Hopefully, it's giving you some really good food for thought, for those of you who, Do you currently, perform blood transfusion in practise. Hopefully, it's helped with your systems and procedures, giving you some giving you insights on how to develop your processes. And as I say, for those who don't currently perform them, yeah, hopefully it'll give you the confidence now to look at how you could then maybe develop this going forward in the future.
Thank you to all of you for attending. I hope you, I say, you've enjoyed it. Please do take time to fill out the survey at the end.
We have also done a, webinar for vets as well by Pet Blood Bank, which was held earlier this month. So if you are interested in finding out more, once again, go to the webinar vet website, go to sponsors, look for Pet Blood Bank, and you will find it there. Oh, just had a couple of people coming through saying, thank you very much.
Thank you very much for this interesting webinar. Well done, sir. You did Southfields proud, and that's from Ken.
So, you said you might have a couple of colleagues listening tonight, Charlotte, so we'll to hear that. Thank you. My colleague, Libby has just put in a link to the, previous webinar as well.

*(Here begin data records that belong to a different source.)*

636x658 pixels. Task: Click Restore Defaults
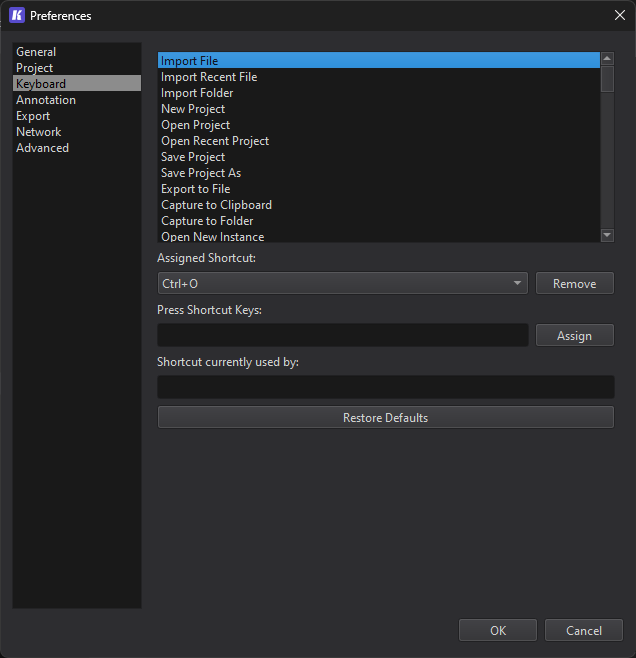tap(385, 418)
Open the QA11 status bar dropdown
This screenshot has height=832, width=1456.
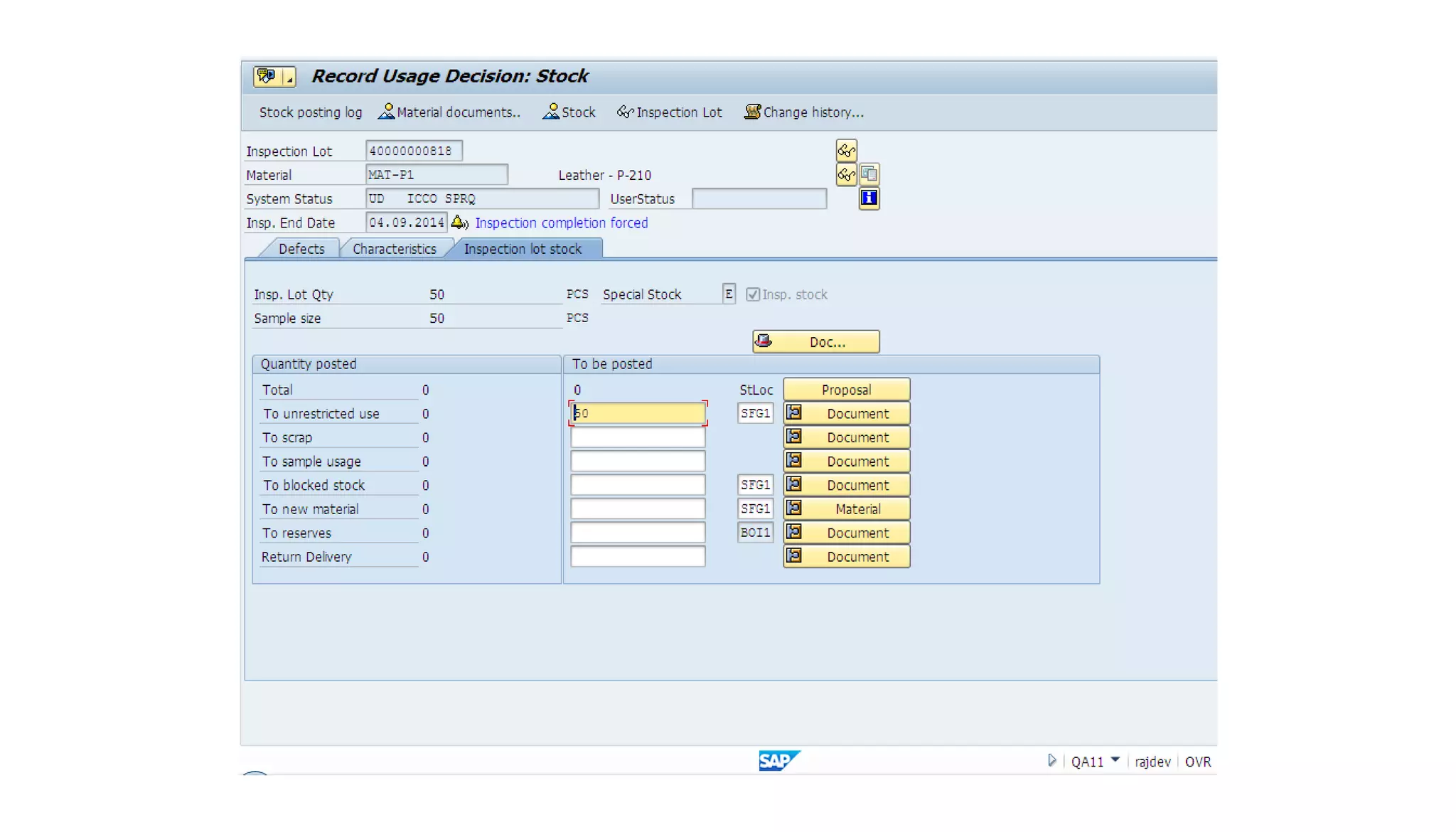(x=1115, y=760)
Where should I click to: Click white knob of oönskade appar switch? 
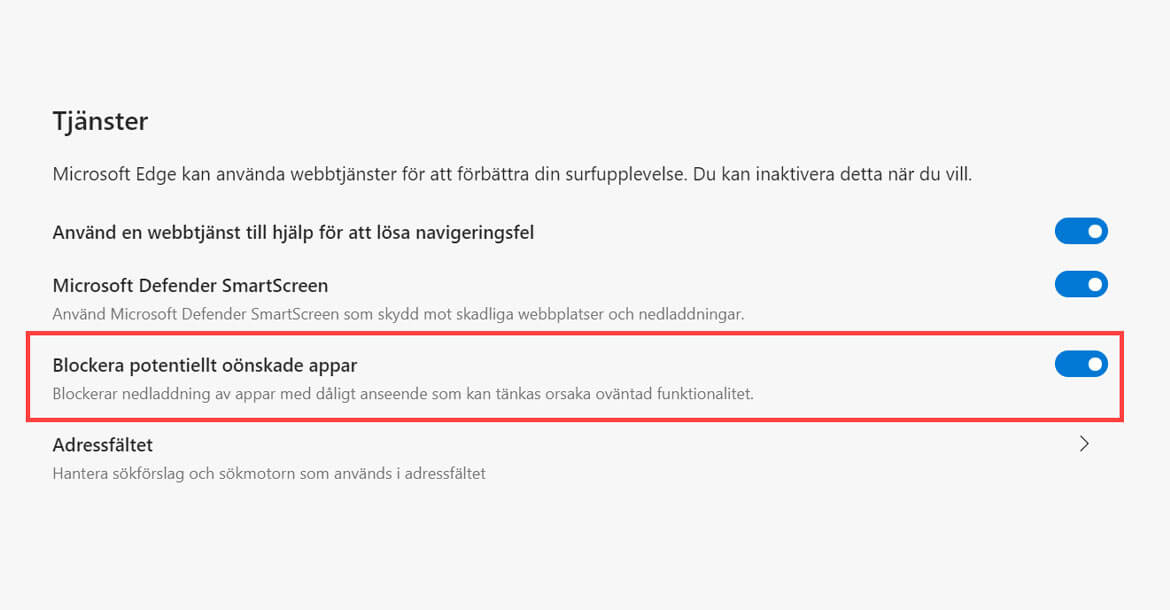(x=1095, y=364)
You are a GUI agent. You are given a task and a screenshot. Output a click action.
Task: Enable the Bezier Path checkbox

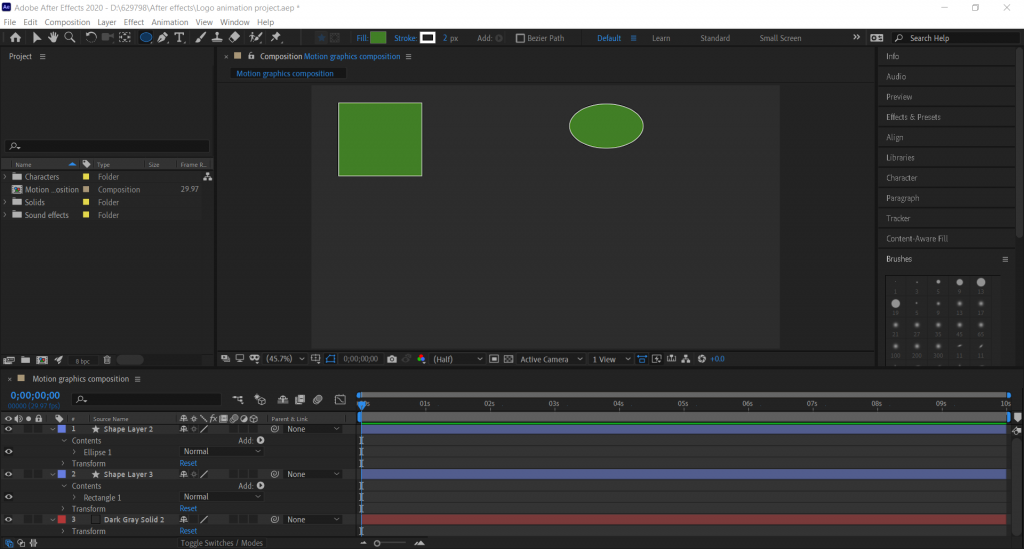tap(520, 38)
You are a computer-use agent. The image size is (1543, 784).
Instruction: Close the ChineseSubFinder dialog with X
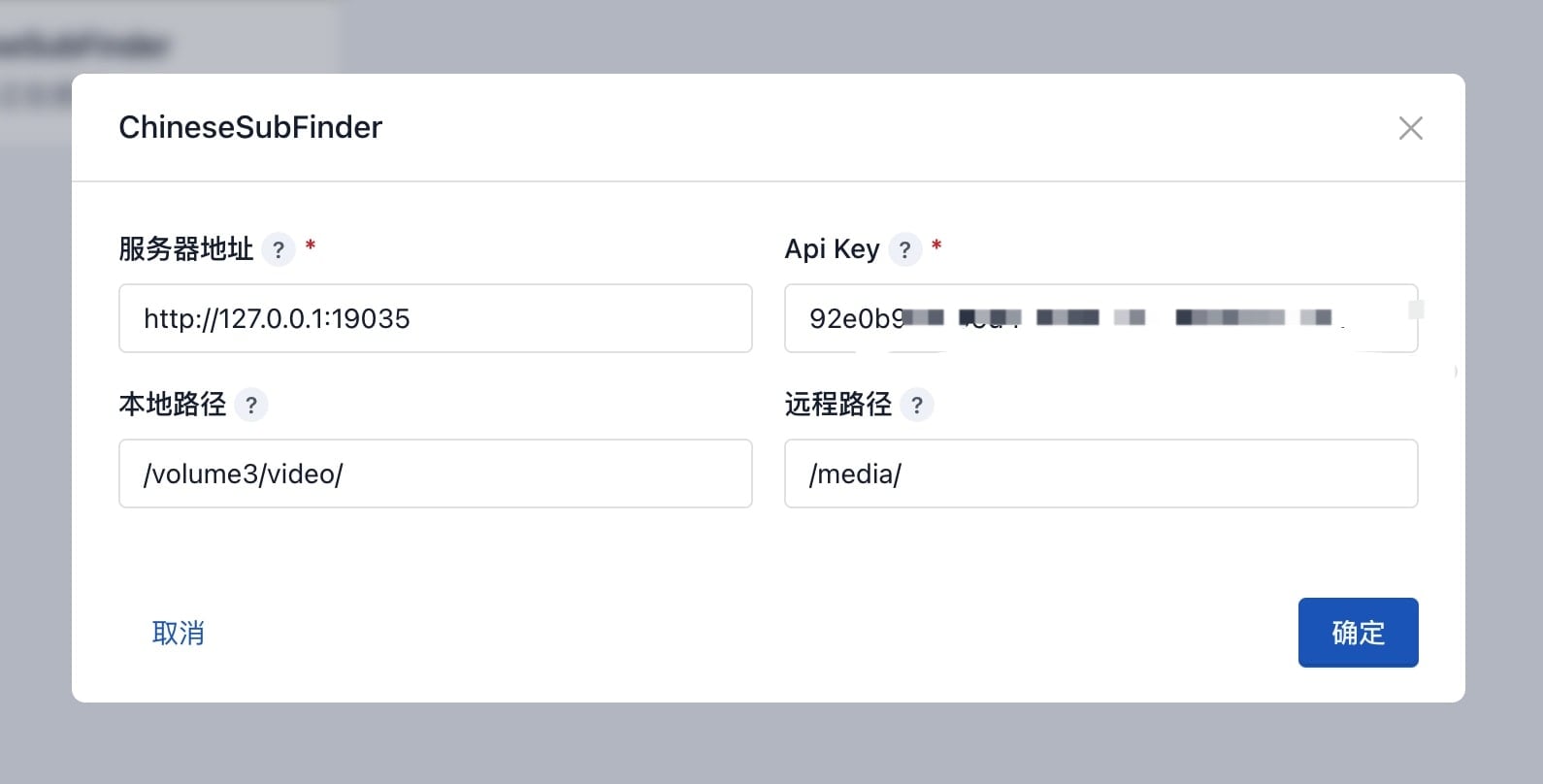coord(1410,128)
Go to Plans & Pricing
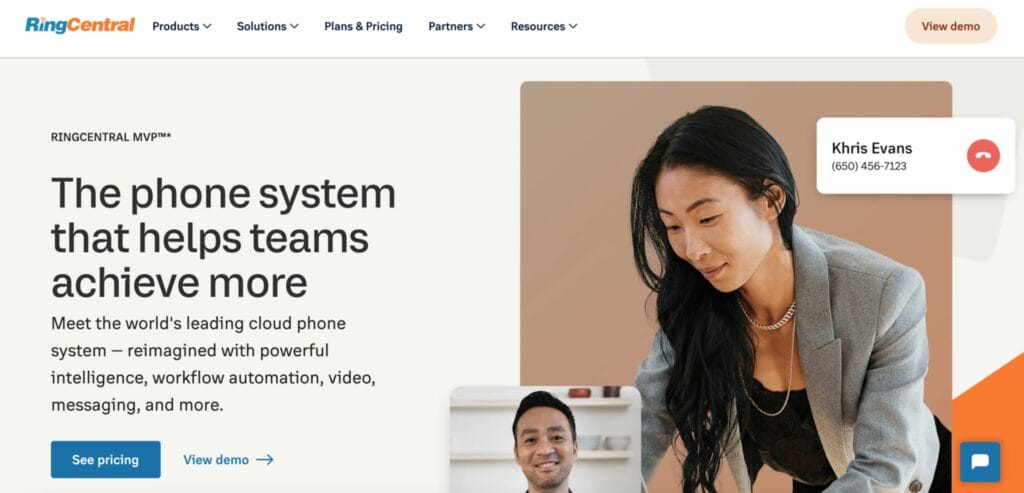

So that's in there for you now. That's in the chat box. Gavin said, thank you for an excellent webinar, some, some, really lovely feedback there for you, Charlotte.
And I hope you don't mind me saying, this is Charlotte's first webinar and I think she's done absolutely fantastically well and all from all the webinar that we hope that, we have you back doing our webinars in the future as well, Charlotte. Yeah, thank you very much. So thank you very much, Charlotte.
Wishing you all a pleasant evening and we wish you, welcome you on a webinar soon. Good night.